High levels of circulating cholesterol turn of an enzyme called HMG CoA, thus turning off the cell's ability to produce cholesterol.
There are three types of cholesterol – HDL, LDL and VLDL.
HDL – high density lipoprotein – is associated with low levels of heart disease. HDL helps to transport cholesterol to the liver, removing it from the blood stream.
Triglycerides – are fats in the blood, derived from fats, alcohol and sugars or carbohydrates in the diet. These fats serve as building blocks for the manufacture of the cell wall. Foods high in glycemic index stimulate production of triglycerides.
LDL cholesterol – low density lipoprotein – is associated with deposition of cholesterol into the arterial walls, and increased incidence of heart disease. The low density lipoprotein is not as soluble in water or plasma, and is therefore not transported to the liver as readily as the high density lipoproteins.
VLDL cholesterol – very low density lipoprotein – is the form of lipoprotein associated with high levels of triglycerides, and high risk of heart disease. Foods high in glycemic index stimulate production of VLDL cholesterol.
Cholesterol/HDL ratio – over 4.5 is associated with higher incidence of heart disease.
CRP – C-reactive protein – relates to the degree of inflammation in the system. Higher levels are associated not only with higher inflammatory state, but also with higher risk of heart disease.
Homocysteine – has been used as a measure of heart disease risk. It is a step on the metabolic way from methionine to cysteine (which is a component of glutathione) and probably more accurately reflects the ability of the body to produce and utilize methyl groups used in detoxification.
Sedimentation rate – sed rate – is another marker of inflammation in the body – higher numbers mean higher inflammatory state.
TSH – thyroid stimulating hormone – is secreted by the pituitary gland in the brain, in response to a low level of thyroid hormone (T4) in the blood stream.
Thyroid hormone synthesis is dependent upon multiple factors, including amino acids (phenylalanine and tyrosine in particular), minerals (selenium, iodine, and zinc), and blood levels of fatty acids.
T4 – tetraiodothyronine – this form of iodine is produced in the thyroid gland, and serves as the negative feedback to stop TSH and therefore its own synthesis. Synthroid® is the best known form of T4 hormone. Total T4 measures all the T4 in the blood, whether it is useful or bound to proteins and unavailable to the body. Free T4 measures the amount of T4 which is available for conversion to T3.

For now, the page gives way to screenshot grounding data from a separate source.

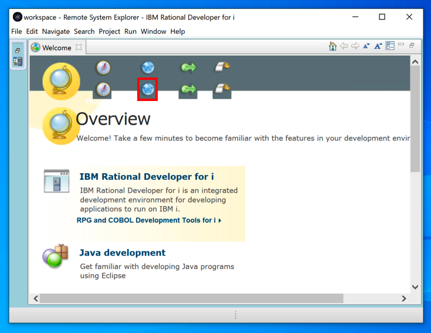Click the large globe icon beside Overview
The height and width of the screenshot is (333, 431).
61,126
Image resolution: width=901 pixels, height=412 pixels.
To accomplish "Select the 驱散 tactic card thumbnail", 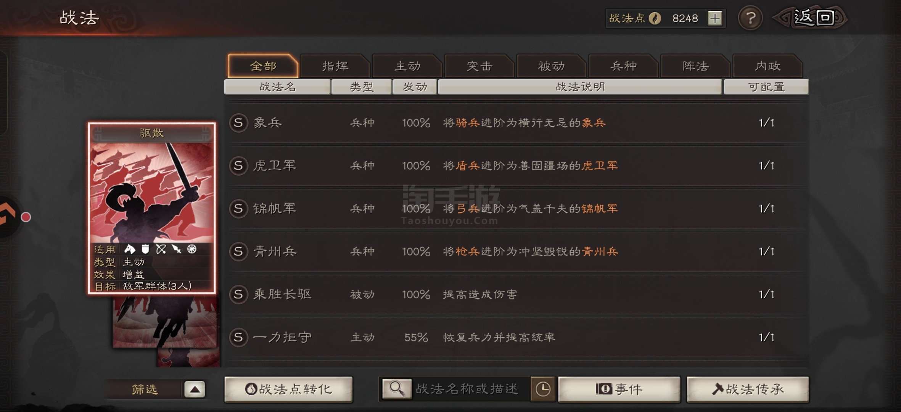I will pos(152,208).
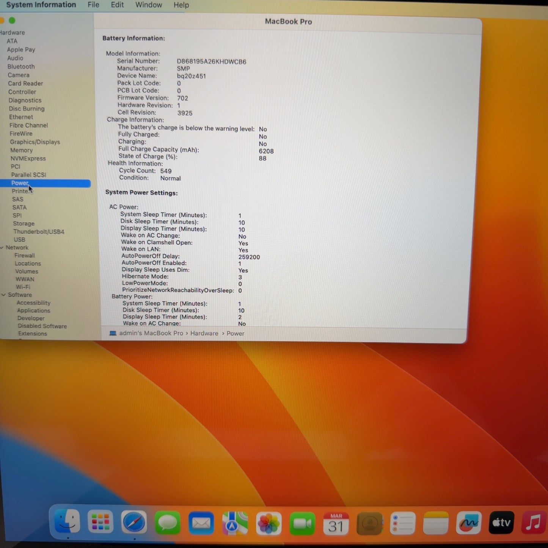Open the Calendar showing March 31
Viewport: 548px width, 548px height.
click(x=335, y=522)
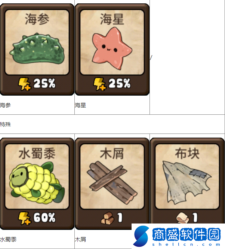Click the torn cloth piece illustration
Viewport: 225px width, 249px height.
point(187,183)
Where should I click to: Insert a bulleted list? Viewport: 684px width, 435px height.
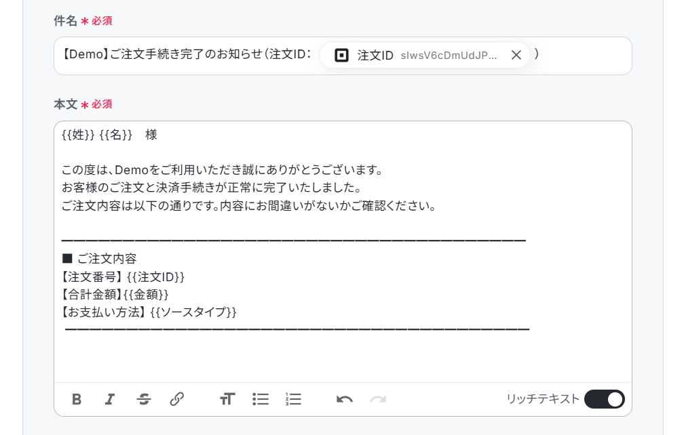click(x=261, y=399)

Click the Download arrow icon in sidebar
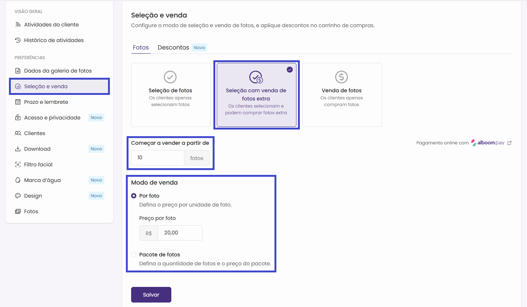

T3 – triiodothyronine – this is the active form a thyroid hormone used in the body. It is made by removing an iodine molecule from T4. Cytomel® is the best known form of T3 hormone. Total T3 measures all the T3 in the blood, whether it is useful or bound to proteins and unavailable to the body. Free T3 measures that amount of T3 which the body can actually use.
TPO antibody – measures the activity against thyroid peroxidase, which is important in the conversion of T4 to T3. There is an association between thyroid autoimmunity and breast cancer, possibly related to inhibition of uptake of iodine in the ducts of the breasts as well as in the thyroid gland.
Thyroglobulin antibody – measures the activity against thyroglobulin, or thyroid hormone. People with poorly functioning thyroids often have antibodies to their own thyroid tissue or hormones – this is called autoimmune thyroiditis.
Reverse T3 – is an inactive form of thyroid hormone.